# Feedforward classification of the NMIST data
### Advanced Deep Learning 2024
This notebook was written originally Jon Sporring (mailto:sporring@di.ku.dk) and heavily inspired by https://clay-atlas.com/us/blog/2021/04/22/pytorch-en-tutorial-4-train-a-model-to-classify-mnist.

We consider the Modified National Institute of Standards and Technology database of handwritten digits (MNIST): http://yann.lecun.com/exdb/mnist/

In [1]:
try:
  import google.colab
  IN_COLAB = True
except:
  IN_COLAB = False
if IN_COLAB:
    !pip3 install torch matplotlib torchmetrics scikit-image segmentation-models-pytorch

## Imports

In [2]:
import torch
import torch.nn as nn
import torch.optim as optim
import torch.utils.data as dset
from torchvision import datasets, transforms

## Set global device

In [3]:
# GPU
device = 'cuda:0' if torch.cuda.is_available() else 'cpu'
print('GPU State:', device)

GPU State: cpu


## Functions

In [4]:
def training_loop(model, loss, optimizer, loader, epochs, verbose=True, device=device):
    """
    Run training of a model given a loss function, optimizer and a set of training and validation data.
    """

    # Train
    for epoch in range(epochs):
        running_loss = 0.0

        for times, data in enumerate(loader):
            inputs, labels = data[0].to(device), data[1].to(device)
            inputs = inputs.view(inputs.shape[0], -1)

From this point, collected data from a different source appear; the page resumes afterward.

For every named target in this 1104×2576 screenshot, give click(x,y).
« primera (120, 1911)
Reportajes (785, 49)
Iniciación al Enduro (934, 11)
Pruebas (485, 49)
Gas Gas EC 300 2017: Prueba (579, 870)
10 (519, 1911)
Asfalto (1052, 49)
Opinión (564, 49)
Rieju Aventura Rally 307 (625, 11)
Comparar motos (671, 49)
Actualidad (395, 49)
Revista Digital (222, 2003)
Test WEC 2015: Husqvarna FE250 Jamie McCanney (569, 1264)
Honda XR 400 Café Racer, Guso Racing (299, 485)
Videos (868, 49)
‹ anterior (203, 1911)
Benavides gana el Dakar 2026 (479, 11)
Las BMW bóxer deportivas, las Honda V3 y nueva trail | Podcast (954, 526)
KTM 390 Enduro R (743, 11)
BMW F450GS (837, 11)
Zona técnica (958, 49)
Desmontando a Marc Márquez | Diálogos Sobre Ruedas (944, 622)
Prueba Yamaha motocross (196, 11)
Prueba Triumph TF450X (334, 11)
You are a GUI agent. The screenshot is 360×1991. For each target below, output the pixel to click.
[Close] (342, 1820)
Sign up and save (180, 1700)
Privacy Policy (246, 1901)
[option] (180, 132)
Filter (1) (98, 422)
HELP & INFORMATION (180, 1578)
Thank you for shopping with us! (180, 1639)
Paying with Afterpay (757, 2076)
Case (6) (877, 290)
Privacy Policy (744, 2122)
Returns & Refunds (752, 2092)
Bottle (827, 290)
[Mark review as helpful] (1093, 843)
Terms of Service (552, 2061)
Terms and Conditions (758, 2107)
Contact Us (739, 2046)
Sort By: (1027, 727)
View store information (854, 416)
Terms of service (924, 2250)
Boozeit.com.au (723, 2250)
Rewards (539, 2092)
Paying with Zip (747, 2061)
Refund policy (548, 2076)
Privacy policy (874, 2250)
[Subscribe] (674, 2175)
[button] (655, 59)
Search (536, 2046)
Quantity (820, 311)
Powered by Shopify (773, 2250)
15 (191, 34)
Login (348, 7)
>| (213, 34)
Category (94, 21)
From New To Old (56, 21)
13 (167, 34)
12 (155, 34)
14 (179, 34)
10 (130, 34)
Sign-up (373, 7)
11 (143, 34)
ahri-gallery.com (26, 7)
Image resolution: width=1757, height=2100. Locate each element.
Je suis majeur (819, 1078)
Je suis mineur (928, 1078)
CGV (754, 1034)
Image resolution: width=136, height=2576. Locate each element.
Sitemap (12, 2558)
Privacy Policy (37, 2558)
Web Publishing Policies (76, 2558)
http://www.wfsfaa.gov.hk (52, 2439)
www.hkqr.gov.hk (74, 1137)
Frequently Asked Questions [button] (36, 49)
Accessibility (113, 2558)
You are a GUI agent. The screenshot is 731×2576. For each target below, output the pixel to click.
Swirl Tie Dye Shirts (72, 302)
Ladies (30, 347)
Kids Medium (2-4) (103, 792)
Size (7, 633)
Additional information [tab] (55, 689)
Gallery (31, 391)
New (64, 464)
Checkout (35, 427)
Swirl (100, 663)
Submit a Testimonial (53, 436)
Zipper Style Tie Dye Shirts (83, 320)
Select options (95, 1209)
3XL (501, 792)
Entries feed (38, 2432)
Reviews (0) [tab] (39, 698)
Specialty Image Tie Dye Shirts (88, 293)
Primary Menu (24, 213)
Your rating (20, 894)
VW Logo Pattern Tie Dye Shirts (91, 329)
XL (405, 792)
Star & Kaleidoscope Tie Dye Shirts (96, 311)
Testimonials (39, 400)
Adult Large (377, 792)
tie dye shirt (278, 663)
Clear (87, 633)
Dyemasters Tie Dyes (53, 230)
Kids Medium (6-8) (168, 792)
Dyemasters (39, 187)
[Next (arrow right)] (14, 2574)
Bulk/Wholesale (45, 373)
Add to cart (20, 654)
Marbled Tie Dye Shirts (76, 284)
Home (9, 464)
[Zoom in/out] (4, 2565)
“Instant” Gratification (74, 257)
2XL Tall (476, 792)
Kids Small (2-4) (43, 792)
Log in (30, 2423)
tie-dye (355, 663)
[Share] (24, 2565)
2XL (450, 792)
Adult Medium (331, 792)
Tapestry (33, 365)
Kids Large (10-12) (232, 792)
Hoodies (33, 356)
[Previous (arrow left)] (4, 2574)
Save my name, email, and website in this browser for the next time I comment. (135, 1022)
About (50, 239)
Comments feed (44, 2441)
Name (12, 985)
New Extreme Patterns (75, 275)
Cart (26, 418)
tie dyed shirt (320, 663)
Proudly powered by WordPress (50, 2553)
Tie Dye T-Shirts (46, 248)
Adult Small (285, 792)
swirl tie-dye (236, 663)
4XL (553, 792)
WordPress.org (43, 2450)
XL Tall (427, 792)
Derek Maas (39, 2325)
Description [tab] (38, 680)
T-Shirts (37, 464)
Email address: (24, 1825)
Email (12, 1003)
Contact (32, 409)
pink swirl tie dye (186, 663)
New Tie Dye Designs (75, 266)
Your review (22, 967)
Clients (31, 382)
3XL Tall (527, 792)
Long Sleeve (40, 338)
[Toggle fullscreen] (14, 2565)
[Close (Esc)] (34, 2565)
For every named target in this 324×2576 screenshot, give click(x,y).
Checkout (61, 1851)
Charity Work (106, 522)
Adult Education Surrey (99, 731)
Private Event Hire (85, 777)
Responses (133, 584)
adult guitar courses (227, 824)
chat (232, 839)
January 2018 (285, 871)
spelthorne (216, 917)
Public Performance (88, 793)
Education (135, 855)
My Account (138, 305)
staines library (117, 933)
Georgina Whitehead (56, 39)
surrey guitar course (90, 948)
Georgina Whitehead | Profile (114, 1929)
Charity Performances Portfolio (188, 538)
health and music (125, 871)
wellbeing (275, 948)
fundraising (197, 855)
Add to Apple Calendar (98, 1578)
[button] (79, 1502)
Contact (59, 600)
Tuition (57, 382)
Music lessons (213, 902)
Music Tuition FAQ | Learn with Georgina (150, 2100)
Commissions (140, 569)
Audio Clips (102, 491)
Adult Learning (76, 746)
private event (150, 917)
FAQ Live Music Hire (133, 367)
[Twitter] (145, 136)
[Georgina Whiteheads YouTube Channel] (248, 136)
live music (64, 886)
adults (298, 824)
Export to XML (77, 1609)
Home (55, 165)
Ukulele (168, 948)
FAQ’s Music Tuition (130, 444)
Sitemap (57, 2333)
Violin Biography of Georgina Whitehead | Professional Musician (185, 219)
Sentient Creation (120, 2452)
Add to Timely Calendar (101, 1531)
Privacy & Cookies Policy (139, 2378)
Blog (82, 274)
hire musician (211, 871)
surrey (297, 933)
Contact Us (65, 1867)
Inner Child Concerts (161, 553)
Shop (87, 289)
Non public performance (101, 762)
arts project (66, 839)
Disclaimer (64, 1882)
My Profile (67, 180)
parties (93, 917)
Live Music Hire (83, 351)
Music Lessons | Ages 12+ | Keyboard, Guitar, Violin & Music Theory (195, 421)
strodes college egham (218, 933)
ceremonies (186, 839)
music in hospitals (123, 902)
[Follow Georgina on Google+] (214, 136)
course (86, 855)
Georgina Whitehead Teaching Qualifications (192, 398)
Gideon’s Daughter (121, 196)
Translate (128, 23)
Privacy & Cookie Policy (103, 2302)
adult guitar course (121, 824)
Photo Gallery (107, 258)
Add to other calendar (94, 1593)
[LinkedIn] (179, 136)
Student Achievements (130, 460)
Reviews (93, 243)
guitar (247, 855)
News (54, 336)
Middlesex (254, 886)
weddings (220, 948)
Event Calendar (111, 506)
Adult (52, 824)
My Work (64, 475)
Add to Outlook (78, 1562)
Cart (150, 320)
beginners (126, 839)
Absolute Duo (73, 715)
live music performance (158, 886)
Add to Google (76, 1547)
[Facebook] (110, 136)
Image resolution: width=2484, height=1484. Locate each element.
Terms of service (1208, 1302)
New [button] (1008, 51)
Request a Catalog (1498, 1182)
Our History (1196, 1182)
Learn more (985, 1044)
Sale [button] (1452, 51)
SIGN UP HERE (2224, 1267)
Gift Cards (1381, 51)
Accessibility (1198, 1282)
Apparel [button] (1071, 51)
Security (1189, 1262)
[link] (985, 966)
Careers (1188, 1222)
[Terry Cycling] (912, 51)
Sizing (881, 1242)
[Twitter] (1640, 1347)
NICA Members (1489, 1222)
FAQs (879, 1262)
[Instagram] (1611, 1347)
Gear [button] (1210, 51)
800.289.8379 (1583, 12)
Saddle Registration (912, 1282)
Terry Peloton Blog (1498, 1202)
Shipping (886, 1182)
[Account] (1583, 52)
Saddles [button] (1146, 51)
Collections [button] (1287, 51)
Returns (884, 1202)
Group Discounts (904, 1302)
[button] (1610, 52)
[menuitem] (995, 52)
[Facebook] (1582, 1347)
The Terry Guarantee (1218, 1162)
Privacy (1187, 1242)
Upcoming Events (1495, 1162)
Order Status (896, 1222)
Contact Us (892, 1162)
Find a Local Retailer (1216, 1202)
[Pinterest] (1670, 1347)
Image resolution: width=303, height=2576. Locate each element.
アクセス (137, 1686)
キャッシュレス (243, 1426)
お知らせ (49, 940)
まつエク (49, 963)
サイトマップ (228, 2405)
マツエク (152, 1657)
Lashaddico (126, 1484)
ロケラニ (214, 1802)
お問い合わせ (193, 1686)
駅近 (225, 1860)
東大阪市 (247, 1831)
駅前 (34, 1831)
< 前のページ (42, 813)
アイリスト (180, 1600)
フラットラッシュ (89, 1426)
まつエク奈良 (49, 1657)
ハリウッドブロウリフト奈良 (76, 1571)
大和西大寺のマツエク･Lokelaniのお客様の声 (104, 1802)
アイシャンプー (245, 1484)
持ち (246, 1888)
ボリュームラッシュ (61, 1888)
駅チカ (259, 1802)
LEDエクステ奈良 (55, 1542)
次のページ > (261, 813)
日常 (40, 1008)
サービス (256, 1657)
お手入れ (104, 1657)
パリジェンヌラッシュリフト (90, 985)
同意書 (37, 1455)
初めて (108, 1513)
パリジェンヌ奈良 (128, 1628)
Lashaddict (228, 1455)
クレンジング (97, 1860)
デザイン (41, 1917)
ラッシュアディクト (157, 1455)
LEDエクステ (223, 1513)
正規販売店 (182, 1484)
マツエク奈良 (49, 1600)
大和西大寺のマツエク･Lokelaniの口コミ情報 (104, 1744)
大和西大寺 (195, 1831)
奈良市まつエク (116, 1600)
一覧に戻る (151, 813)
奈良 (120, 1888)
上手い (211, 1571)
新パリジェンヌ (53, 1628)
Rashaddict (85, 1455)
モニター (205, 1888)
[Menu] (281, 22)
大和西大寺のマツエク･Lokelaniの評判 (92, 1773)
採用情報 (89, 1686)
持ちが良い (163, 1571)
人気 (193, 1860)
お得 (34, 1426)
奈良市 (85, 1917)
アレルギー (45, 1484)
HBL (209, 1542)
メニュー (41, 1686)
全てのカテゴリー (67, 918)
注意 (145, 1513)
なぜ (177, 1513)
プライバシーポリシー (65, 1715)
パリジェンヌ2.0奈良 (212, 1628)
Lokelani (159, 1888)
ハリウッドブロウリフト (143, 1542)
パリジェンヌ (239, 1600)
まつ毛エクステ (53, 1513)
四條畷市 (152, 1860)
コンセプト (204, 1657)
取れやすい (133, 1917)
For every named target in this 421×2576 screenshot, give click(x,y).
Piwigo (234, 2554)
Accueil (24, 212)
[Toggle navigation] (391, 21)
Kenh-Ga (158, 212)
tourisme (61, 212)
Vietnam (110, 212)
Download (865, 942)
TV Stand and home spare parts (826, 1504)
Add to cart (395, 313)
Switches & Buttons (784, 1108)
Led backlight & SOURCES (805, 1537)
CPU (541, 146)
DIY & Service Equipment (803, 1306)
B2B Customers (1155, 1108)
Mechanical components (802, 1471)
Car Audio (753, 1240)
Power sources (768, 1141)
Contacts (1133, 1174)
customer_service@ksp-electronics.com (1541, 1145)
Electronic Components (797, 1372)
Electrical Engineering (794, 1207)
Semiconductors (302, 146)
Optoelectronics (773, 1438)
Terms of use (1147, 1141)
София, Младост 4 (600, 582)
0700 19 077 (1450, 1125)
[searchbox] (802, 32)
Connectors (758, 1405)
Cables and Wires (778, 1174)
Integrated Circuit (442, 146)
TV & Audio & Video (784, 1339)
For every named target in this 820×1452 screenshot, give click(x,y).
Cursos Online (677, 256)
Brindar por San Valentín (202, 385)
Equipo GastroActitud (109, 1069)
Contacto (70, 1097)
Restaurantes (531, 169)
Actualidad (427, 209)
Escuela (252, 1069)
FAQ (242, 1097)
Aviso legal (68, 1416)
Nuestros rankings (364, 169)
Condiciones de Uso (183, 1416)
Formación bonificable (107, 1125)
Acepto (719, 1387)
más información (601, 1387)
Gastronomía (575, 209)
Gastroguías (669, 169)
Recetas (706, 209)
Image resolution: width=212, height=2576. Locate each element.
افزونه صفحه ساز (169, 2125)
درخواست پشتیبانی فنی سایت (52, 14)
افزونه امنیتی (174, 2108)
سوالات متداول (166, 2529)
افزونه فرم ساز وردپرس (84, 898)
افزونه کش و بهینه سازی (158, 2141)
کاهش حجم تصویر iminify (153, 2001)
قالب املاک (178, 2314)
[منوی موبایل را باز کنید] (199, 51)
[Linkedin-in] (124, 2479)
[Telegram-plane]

            # Zero the parameter gradients
            optimizer.zero_grad()

            # Foward + backward + optimize
            outputs = model(inputs)
            loss_tensor = loss(outputs, labels)
            loss_tensor.backward()
            optimizer.step()

            # Print statistics
            running_loss += loss_tensor.item()
            if verbose:
                if times % 100 == 99 or times+1 == len(loader):
                    print('[%d/%d, %d/%d] loss: %.3f' % (epoch+1, epochs, times+1, len(loader), running_loss/2000))

In [5]:
def evaluate_model(model, loader, device=device):
    """
    Evaluate a model 'model' on all batches of a torch DataLoader 'data_loader'.

    Returns: the total number of correct classifications,
             the total number of images
             the list of the per class correct classification,
             the list of the per class total number of images.
    """

    # Test
    correct = 0
    total = 0

    with torch.no_grad():
        for data in loader:
            inputs, labels = data
            inputs, labels = inputs.to(device), labels.to(device)
            inputs = inputs.view(inputs.shape[0], -1)

            outputs = model(inputs)
            _, predicted = torch.max(outputs.data, 1)
            total += labels.size(0)
            correct += (predicted == labels).sum().item()

    class_correct = [0 for i in range(10)]
    class_total = [0 for i in range(10)]

    with torch.no_grad():
        for data in loader:
            inputs, labels = data[0].to(device), data[1].to(device)
            inputs = inputs.view(inputs.shape[0], -1)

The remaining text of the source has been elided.